Nurse Kate has visited me a few times since I was sent home. We text from time to time, usually she initiates by asking how I feel today or how the at home nurse is treating me. I always give her honest answers because out of all the people in my life, I know she can handle it. I wonder how many patients she's gotten close to then lost. She must know death better than anybody I know, even Jordan. Maybe she can give me advice on what to say to him. You'd think I'd be out of life lessons to teach him, but I think there is a lot that he is yet to learn that most people won't bother to explain.

"Hey," Kate whispers from beside me. I hadn't realized that I was dozing off so when I hear her voice I sit up with a start. "How you feeling?" She asks upon entering. She speaks in a low, gentle voice. Her signature smile lights up the unbearably bleak room.

"I've been better," I answer with my own signature grin.
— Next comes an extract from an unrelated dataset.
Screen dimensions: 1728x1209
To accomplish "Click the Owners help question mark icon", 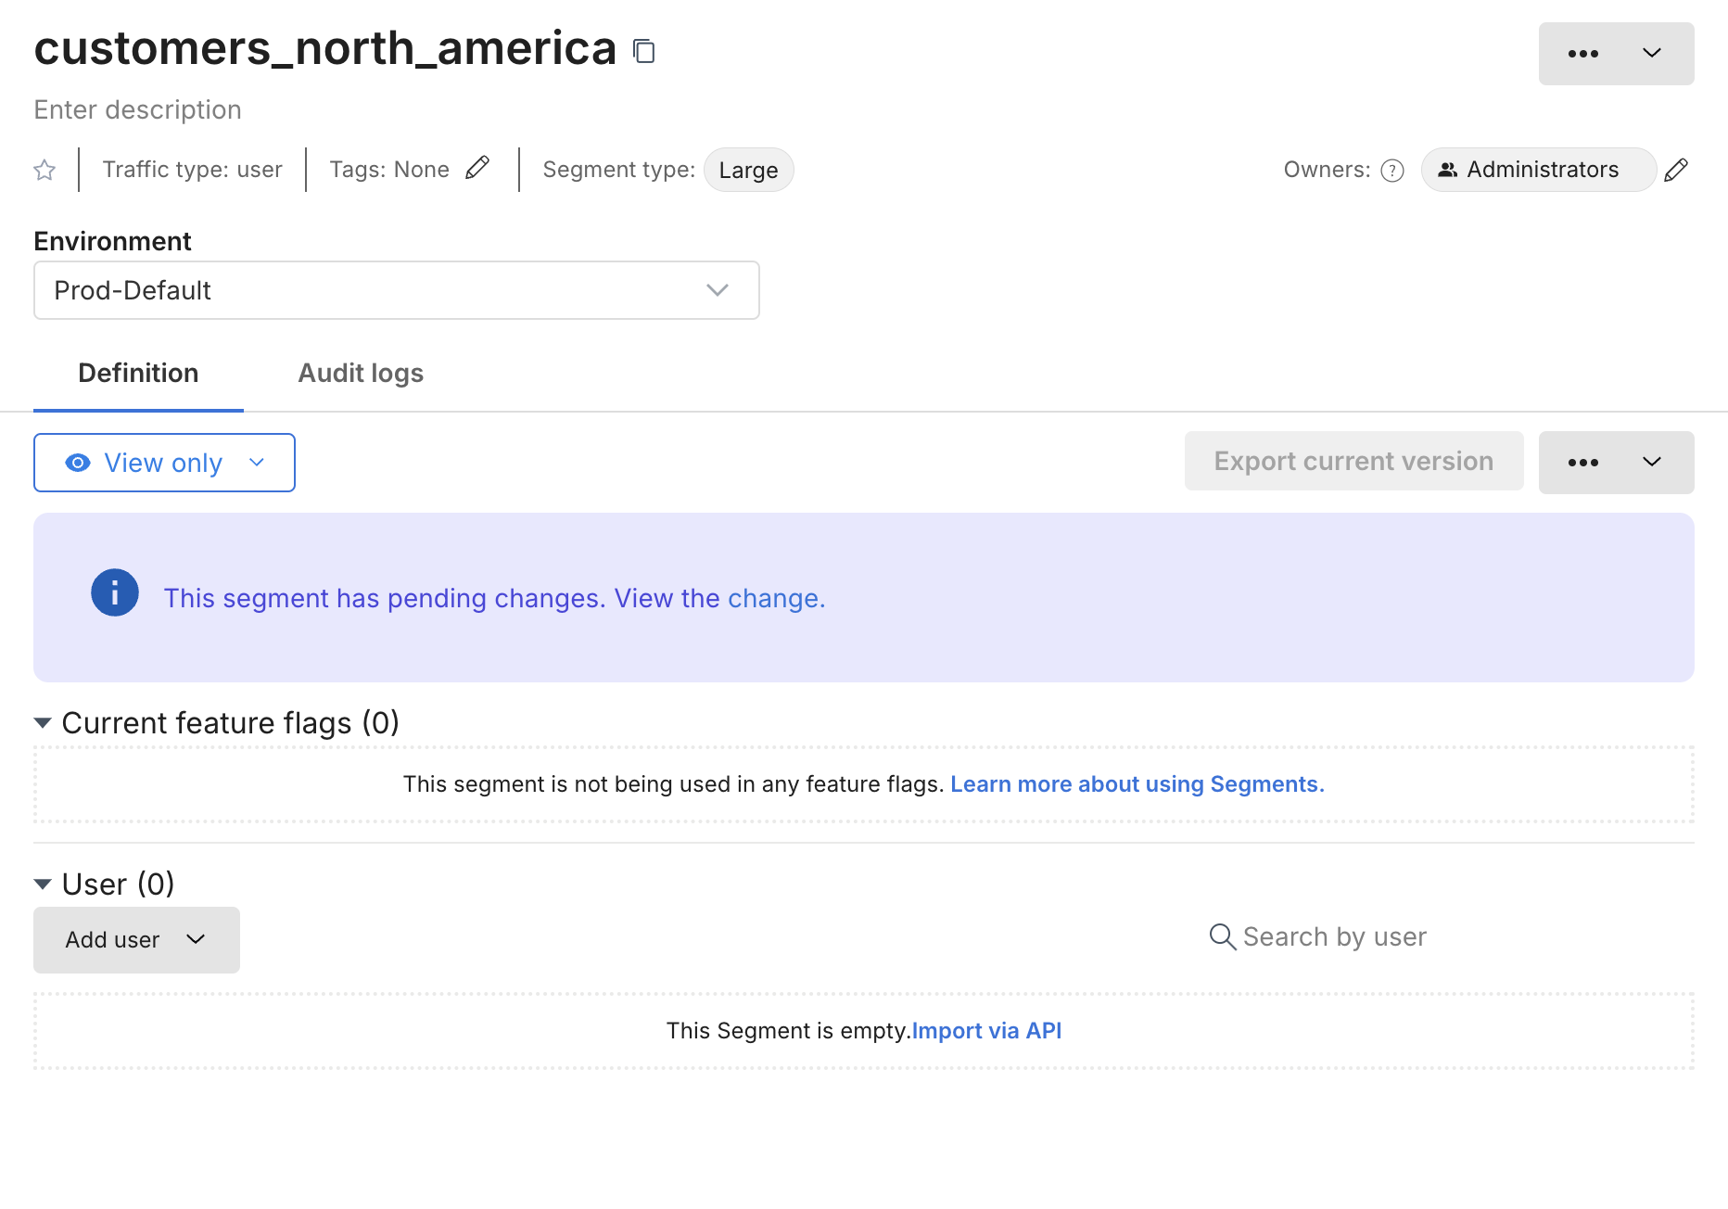I will click(1392, 171).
"You have such a lovely smile," she admires, gently touching my cheek. The compliment makes me smile more.

"How have you been?" I inquire, propping myself up on the mountain of pillows behind my back. She takes a seat in the chair beside my bed that my dad abandoned when she arrived.
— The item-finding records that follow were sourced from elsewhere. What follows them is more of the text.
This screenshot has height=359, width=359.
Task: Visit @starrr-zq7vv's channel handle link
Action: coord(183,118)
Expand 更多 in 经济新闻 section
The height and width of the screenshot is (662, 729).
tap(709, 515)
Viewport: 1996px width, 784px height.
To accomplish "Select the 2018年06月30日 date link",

"The hospital has been unusually calm lately," she says, her eyes trace my room slowly, likely observing the lack of character. Most of my stuff lived at the hospital, now it mostly lives in boxes. It was important to me that my stuff be packed and donated before I die so that my dad didn't have to look at it. More specifically, so that he didn't insist on keeping a ton of stuff that other people could make much better use of.

"That's good, right?"

"Absolutely."

The small talk is getting boring so I reach out and place my hand on hers. I've noticed I do that a lot. I just naturally assume that people find comfort in my touch. I hope I'm right. She wasn't looking at me before. It was like she forgot I was in the room and she looked sad. But when my hand met hers she plastered the smile on her face again and for the first time in all my years of knowing her I had to consider the possibility that her wonderful smile was not genuine and just a thing she applied for patients. 

"I need advice," I declare, looking into her eyes. She inches forward in the chair and leans towards me. "I asked you a while ago if I was doing the whole dying kid thing correctly and you said I wasn't content. Well I think I figured out what that means and I think I'm content now." I pause to inspect her reaction. I've been forgetful lately, like a dementia patient or something, but I remember that conversation clearly. With all it's cryptic simplicity and unspoken deeper meanings behind basic words. She is recalling it too. "I've done what I can do for myself, now how do I help everybody else?" I finish.